Are New Zealanders really all part of one big happy family?
Ahead of Waitangi Day and in the final part of our series on what it means to be a Kiwi, Simon Day looks at multi-culturalism.
FOR SEVEN years, Barry Lowe’s parents refused to meet his partner, Sue Pearl. His father had migrated to New Zealand from China in the late 30s and ran a fruit shop with Barry’s grandfather. He brought his wife and an infant Barry over from Hong Kong in the 1950s.
They rejected Sue out of fear for their grandchildren. What would AsianJewish-European children look like? And where would they fit in?
Sue’s Jewish grandfather had fled Europe before World War II to the corner of earth farthest from Hitler’s Germany. She understood what it meant to be different.
She liked all the things that made Barry Chinese: the language, the food and the culture.
‘‘I had awareness of difference, so it was shocking to be road-blocked with our relationship like that. It was about cultural difference,’’ Sue said.
Then, one day, before the couple left for their OE, Barry’s mother told him that when they returned they would accept Sue into the family.
But with more than 10 per cent of New Zealand identifying with more than one ethnic group, the grandparents were right. Sue and Barry’s children have had to negotiate difficult issues of identity growing up in New Zealand.

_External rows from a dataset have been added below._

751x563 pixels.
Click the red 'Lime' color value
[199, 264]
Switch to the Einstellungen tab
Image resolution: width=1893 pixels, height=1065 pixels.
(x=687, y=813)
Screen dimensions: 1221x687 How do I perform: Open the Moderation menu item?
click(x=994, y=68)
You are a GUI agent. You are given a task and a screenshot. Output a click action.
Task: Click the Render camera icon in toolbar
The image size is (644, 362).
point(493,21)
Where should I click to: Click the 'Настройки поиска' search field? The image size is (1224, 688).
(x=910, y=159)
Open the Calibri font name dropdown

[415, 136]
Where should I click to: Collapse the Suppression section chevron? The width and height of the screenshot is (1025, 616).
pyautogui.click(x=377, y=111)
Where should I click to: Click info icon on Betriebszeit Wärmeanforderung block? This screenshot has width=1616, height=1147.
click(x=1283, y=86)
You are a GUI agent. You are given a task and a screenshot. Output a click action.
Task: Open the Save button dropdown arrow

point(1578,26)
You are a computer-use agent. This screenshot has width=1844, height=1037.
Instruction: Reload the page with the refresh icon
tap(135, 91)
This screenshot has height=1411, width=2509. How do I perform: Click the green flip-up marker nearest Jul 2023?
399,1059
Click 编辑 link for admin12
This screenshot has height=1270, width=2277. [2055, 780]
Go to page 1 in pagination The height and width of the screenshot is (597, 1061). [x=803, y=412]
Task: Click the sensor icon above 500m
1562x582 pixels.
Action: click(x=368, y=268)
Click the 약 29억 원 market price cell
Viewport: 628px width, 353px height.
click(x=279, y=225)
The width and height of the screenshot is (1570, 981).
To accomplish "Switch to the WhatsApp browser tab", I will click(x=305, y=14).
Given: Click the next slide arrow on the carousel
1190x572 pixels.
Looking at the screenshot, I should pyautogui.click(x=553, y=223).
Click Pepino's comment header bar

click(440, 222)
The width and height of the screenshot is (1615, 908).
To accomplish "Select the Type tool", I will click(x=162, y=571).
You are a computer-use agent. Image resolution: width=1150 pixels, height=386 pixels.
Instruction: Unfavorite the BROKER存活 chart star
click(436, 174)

Their eldest daughter, Nicky, who is ‘‘very obviously Eurasian’’, has struggled with her ethnic identity.
‘‘She has never managed to not be Chinese. She has wanted to be white, but she can’t get away from looking and feeling Chinese,’’ said Barry.
Nicky is engaged to the son of Taiwanese migrants.
Sue and Barry’s youngest son, Richard, has taken a very traditional Chinese girlfriend – a real surprise to his parents.
‘‘It speaks of the era that a 21-year-old grew up in and what was his playing field at primary school and his immersion with other cultures,’’ Sue said. LINDA STRICKSON met Mua Pua in Marriage and Kinship 101 at Massey University in Palmerston North in 1982. They were wed within the year.
The marriage opened their eyes to the complex diversity of New Zealand. Their relationship questioned their understanding of the value of the people and cultures of this country.
‘‘I always thought I was going to marry a Samoan, so when Linda courageously challenged me about that I had to go away and think. That is a paradigm shift, that is opening up new expectations,’’ said Mua, a poetry-writing reverend of Samoan, Chinese and Irish descent.
Before the couple could become Strickson-Pua, Mua had to send a formal letter to his family asking for an opportunity to talk about their plans for marriage and Linda had to be interviewed by Mua’s family.
Linda discovered that her history – her father migrated to New Zealand from England in 1953 – had its own value.